Ziehen wir einmal ein Beispiel an den Haaren herbei.

Sie befinden sich auf einer Kreuzfahrt und genießen gerade das All-Inclusive-Angebot. Da tut es einen Schlag aufgrund eines Navigationsfehlers Ihres enamoranten italienischen Kapitäns. Alsbald finden Sie sich in einem Rettungsboot.

Von der Besatzung hat es niemand in Ihr Boot geschafft – die haben lange vor Ihnen das sinkende Schiff verlassen. Jetzt sind Sie in einer tollen Situation, um (Ihr) Führungstalent zu entdecken! Was passiert nun? Sie haben es gerade irgendwie so hinbekommen, den halb verrosteten Mechanismus gängig zu machen und die Schaluppe mit großem Getöse zu Wasser zu lassen. Der erste Schreck ist überwunden und man schaut sich um. 12 bis 15 All-Inclusive-Jünger haben es mit Ihnen ins Boot geschafft. Was geschieht als Nächstes? Das ist sehr konkret. Vielleicht verliert jemand die Nerven und fängt zu schreien an. Vielleicht ist das Gegenteil der Fall – keiner sagt etwas. Schockzustand. Oder es geschieht etwas völlig anderes. 

In jedem Fall bildet sich hinter dem Rücken des Häufleins etwas, was für den Fortgang wesentlich ist. Wir nennen das ein „Sozialsystem“ – vielleicht entdecken Sie, dass auf einmal alle zu Ihnen schauen. Dabei kennen Sie die Herrschaften von der Innenkabinenfraktion doch gar nicht! Noch nie gesehen. Aber nun guckt Sie ein tätowierter Klotz von Mann mit weinerlichen Augen an und fragt:“Was machen wir denn jetzt“?

Das ist ein Beispiel dafür, wie man Führungstalent an sich entdecken kann. Sie konnten in dieser bestimmten Situation entdecken, dass Sie auf einmal diejenige (derjenige) waren, auf die (den) jeder geschaut hat (oder Sie haben es an jemand anderem entdeckt). Und so kommt es dazu, dass Sie irgendetwas tun. Damit es weitergeht. Die anderen verlassen sich auf Sie, ohne dass Sie das bewusst herbeigeführt hätten. Und das, obwohl Sie erst vor wenigen Wochen mit Pauken und Trompeten durch das Assessment Center gefallen sind.

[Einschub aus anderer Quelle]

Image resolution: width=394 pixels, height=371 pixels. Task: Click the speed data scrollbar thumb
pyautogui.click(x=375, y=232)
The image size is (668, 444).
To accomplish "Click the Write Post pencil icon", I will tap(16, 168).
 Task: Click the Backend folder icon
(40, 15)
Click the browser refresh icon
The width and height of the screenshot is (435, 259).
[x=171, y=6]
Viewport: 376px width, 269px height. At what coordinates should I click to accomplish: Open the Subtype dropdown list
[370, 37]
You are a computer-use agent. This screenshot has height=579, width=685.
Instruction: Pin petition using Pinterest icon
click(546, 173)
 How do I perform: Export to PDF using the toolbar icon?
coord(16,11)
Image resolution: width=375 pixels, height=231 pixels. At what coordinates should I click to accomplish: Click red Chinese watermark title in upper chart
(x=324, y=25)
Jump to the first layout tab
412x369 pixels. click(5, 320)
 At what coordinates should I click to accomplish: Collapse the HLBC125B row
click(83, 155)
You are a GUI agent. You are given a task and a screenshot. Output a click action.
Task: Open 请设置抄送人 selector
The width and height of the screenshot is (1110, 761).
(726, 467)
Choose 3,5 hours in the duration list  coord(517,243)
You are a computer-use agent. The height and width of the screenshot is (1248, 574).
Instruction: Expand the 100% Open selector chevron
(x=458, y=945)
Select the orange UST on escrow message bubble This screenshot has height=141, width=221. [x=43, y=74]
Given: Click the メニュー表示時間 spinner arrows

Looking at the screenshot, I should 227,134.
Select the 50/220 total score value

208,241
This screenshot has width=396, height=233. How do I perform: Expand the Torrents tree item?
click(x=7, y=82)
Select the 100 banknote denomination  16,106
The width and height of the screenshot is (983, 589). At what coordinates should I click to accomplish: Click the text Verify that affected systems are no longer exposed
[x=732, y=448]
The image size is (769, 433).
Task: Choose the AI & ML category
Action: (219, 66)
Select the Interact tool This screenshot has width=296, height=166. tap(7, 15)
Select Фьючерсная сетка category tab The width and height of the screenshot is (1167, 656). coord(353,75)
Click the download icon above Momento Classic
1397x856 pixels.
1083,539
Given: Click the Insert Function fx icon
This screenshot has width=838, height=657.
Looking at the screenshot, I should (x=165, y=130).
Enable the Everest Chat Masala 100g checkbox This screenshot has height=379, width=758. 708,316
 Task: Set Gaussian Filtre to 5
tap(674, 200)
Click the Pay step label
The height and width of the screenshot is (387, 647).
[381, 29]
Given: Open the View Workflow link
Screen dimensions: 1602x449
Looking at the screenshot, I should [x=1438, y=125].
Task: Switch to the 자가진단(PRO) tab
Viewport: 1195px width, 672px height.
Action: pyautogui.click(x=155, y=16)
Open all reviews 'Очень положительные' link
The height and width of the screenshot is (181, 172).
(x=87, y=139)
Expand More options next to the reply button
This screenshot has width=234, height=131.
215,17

Mangelnde Führungsqualität!

Sich in einem Rettungsboot wiederzufinden, ist ein extremes Beispiel. Aber so lässt es sich vielleicht besser merken. Talent „beginnt“ immer mit einem Ereignis. Wenn Sie öfter mit anderen über Bord gehen, werden Sie auf Basis des Ihnen dann schon etwas vertrauteren Führungstalentes einige Sicherheit erlangen. Bis Sie sich schließlich irgendwann (mit den Händen in die Hüften gestemmt) verkünden hören, dass alle erst einmal die Ruhe bewahren mögen. Wenn sich Situationen perpetuieren, gibt es Gelegenheit zu üben. Dann kommt man in die Nähe von dem, was der Volksmund mit Talent beschreibt. Der Übergang ist fließend. 

Sie meinen, Sie sind gar kein Kreuzfahrer? Das macht nichts. Wer weiß schon, was Sie an sich im Laufe der Zeit noch entdecken können. Wenn Sie unter Talent zunächst einmal auch ein dazu passendes Ereignis verstehen, sind Sie noch lange nicht mit sich fertig. Oder den anderen. 

Bis übernächste Woche!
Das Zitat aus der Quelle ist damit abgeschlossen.